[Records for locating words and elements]
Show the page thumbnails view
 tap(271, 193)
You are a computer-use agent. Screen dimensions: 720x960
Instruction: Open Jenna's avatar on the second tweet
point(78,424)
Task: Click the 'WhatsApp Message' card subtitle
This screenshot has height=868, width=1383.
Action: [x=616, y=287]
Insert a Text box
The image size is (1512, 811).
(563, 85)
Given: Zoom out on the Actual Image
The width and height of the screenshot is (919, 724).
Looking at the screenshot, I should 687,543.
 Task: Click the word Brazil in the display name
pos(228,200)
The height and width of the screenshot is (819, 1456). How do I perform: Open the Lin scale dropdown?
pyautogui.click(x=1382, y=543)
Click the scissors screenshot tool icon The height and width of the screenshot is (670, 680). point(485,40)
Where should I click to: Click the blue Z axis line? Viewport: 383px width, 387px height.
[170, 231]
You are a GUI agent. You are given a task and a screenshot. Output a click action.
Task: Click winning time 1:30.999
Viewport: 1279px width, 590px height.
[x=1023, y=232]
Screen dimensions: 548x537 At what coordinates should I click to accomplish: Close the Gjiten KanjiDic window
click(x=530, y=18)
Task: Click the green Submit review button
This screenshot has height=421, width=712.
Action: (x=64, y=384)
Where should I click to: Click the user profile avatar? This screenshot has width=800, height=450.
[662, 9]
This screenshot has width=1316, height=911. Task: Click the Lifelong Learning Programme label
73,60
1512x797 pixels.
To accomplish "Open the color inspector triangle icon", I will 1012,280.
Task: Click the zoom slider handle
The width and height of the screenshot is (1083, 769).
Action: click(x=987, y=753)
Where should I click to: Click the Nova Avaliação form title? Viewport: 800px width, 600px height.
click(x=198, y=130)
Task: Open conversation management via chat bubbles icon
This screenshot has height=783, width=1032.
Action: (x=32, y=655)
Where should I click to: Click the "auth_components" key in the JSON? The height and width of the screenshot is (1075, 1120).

__Task__. Please return every line of the material above verbatim, with nothing changed or left out.

__Answer for the task__.
Show the page thumbnails view
 tap(271, 193)
You are a computer-use agent. Screen dimensions: 720x960
Instruction: Open Jenna's avatar on the second tweet
point(78,424)
Task: Click the 'WhatsApp Message' card subtitle
This screenshot has height=868, width=1383.
Action: [x=616, y=287]
Insert a Text box
The image size is (1512, 811).
(563, 85)
Given: Zoom out on the Actual Image
The width and height of the screenshot is (919, 724).
Looking at the screenshot, I should 687,543.
 Task: Click the word Brazil in the display name
pos(228,200)
The height and width of the screenshot is (819, 1456). How do I perform: Open the Lin scale dropdown?
pyautogui.click(x=1382, y=543)
Click the scissors screenshot tool icon The height and width of the screenshot is (670, 680). point(485,40)
Where should I click to: Click the blue Z axis line? Viewport: 383px width, 387px height.
[170, 231]
You are a GUI agent. You are given a task and a screenshot. Output a click action.
Task: Click winning time 1:30.999
Viewport: 1279px width, 590px height.
[x=1023, y=232]
Screen dimensions: 548x537 At what coordinates should I click to accomplish: Close the Gjiten KanjiDic window
click(x=530, y=18)
Task: Click the green Submit review button
This screenshot has height=421, width=712.
Action: (x=64, y=384)
Where should I click to: Click the user profile avatar? This screenshot has width=800, height=450.
[662, 9]
This screenshot has width=1316, height=911. Task: Click the Lifelong Learning Programme label
73,60
1512x797 pixels.
To accomplish "Open the color inspector triangle icon", I will 1012,280.
Task: Click the zoom slider handle
The width and height of the screenshot is (1083, 769).
Action: click(x=987, y=753)
Where should I click to: Click the Nova Avaliação form title? Viewport: 800px width, 600px height.
click(x=198, y=130)
Task: Open conversation management via chat bubbles icon
This screenshot has height=783, width=1032.
Action: (x=32, y=655)
Where should I click to: Click the "auth_components" key in the JSON? The height and width of the screenshot is (1075, 1120).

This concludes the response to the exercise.